Version: v1.3

Linux Operation Guide

Linux server information acquisition

Get operating system version

Input: cat /etc/redhat-release
Output: CentOS Linux release 7.9.2009 

From the above results, we know that the operating system version is CentOS 7 nine

Get local intranet IP

Input: ip r get 1 | awk 'NR==1 {print $NF}'
Output: 172.17.228.252

According to the above results, 172.17.228.252 is the intranet IP address

Get operating system kernel

Input: uname -r
Output: 3.10.0-1160.el7.x86_64

From the above results, we can know that the system kernel version is 3.10.0-1160 and the CPU architecture is x86

Get the number of CPU cores

Input: grep processor /proc/cpuinfo|wc -l
Output: 16

From the above results, we know that the number of CPU cores is 16

Get CPU instruction set

Input: lscpu|grep -E 'avx2|avx|fma'
Output: 
Flags:  fpu vme de pse tsc msr pae mce cx8 apic sep mtrr pge mca cmov pat pse36 clflush mmx fxsr sse sse2 ss ht syscall nx pdpe1gb rdtscp lm constant_tsc rep_good nopl xtopology nonstop_tsc eagerfpu pni pclmulqdq monitor ssse3 fma cx16 pcid sse4_1 sse4_2 x2apic movbe popcnt aes xsave avx f16c rdrand hypervisor lahf_lm abm 3dnowprefetch invpcid_single fsgsbase tsc_adjust bmi1 hle **avx2** smep bmi2 erms invpcid rtm mpx avx512f avx512dq rdseed adx smap clflushopt clwb avx512cd avx512bw avx512vl xsaveopt xsavec xgetbv1 arat avx512_vnni

Get memory size

Input: free -h|awk '{if (NR==2) print $2}'
Output: 30G

From the above results, we know that the memory size is 30g

Check disk boot mount

Input: cat /etc/fstab

Output:

UUID=9f2d3e15-a78a-4f3d-8385-0165b4b67864 /  ext4 defaults 1 1
/dev/sdb1 /home  ext4 defaults 1 1

As you can see from the above, the Device /dev/sdb1 is mounted to the /home directory in the format of ext4, and it is set to load automatically after startup

Check whether the firewall starts automatically

Input: systemctl is-enabled firewalld
Output: disabled

From the above results, we know that the firewall startup is disabled

Check whether the user has sudo permission

Input: sudo -l -U laiye
Output:
    (ALL) ALL

From the above results, we know that user laiye has sudo permission

Check the graphics card driver

Input: nvidia-smi
Output: -bash: nvidia-smi: Not found

From the above results, we know that NVIDIA SMI command is not found.
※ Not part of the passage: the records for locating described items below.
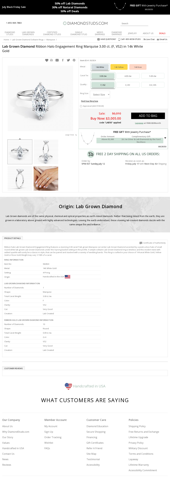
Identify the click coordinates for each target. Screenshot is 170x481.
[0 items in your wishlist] (159, 23)
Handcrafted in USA (85, 360)
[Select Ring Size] (100, 91)
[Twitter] (130, 463)
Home (6, 39)
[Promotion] (14, 7)
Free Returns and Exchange (144, 406)
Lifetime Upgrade (138, 411)
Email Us (162, 39)
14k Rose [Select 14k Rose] (138, 64)
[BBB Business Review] (62, 474)
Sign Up (48, 406)
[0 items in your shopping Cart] (166, 23)
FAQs (47, 422)
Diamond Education (97, 400)
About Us (7, 400)
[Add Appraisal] (81, 98)
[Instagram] (122, 463)
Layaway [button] (139, 115)
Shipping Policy (137, 400)
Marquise (50, 39)
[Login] (152, 23)
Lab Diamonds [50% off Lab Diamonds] (70, 3)
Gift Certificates (95, 417)
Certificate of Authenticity (153, 239)
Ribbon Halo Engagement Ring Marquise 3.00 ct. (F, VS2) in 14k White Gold (67, 48)
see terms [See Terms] (162, 138)
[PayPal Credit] (108, 474)
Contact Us (8, 428)
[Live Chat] (26, 23)
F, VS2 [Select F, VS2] (103, 82)
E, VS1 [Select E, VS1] (127, 82)
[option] (19, 148)
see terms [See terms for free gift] (149, 9)
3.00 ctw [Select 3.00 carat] (103, 73)
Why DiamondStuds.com (15, 406)
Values (6, 417)
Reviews (6, 439)
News (5, 433)
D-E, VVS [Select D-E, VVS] (152, 82)
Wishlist (48, 417)
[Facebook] (137, 463)
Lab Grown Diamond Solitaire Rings (28, 39)
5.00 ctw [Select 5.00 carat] (152, 73)
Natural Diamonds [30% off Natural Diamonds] (69, 7)
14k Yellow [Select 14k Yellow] (118, 64)
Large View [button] (71, 132)
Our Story (7, 411)
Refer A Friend (94, 422)
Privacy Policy (136, 417)
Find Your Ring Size (121, 90)
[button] (46, 57)
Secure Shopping (96, 406)
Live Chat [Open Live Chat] (149, 39)
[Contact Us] (33, 23)
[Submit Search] (146, 23)
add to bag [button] (148, 108)
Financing (91, 411)
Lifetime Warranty (139, 439)
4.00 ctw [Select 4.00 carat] (127, 73)
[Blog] (151, 463)
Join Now (99, 463)
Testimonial (93, 433)
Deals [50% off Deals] (70, 11)
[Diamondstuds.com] (85, 23)
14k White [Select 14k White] (100, 64)
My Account (50, 400)
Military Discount (138, 422)
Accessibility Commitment (143, 444)
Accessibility (93, 439)
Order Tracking (52, 411)
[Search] (134, 23)
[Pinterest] (143, 463)
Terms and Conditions (141, 428)
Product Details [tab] (12, 235)
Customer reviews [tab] (13, 342)
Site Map (91, 428)
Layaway (133, 433)
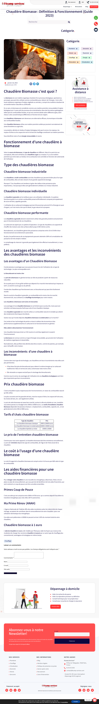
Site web (6, 570)
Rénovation (78, 6)
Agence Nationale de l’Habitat (14, 509)
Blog (86, 6)
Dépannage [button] (67, 6)
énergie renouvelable (28, 136)
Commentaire (9, 559)
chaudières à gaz (32, 155)
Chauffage (8, 541)
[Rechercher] (69, 22)
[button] (31, 84)
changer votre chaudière (15, 480)
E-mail (6, 567)
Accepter (77, 701)
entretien (14, 443)
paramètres (66, 702)
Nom (5, 563)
Indicates that the graphics card driver is not installed or the driver is abnormal

Linux Installation and maintenance

Installing the graphics card driver

Get graphics card model

Input: lspci|grep -i nvidia
Output:
    0000:3f:00.0 3D controller: NVIDIA Corporation Device 1eb8 (rev a1)
    0000:40:00.0 3D controller: NVIDIA Corporation Device 1eb8 (rev a1)
    0000:43:00.0 3D controller: NVIDIA Corporation Device 1eb8 (rev a1)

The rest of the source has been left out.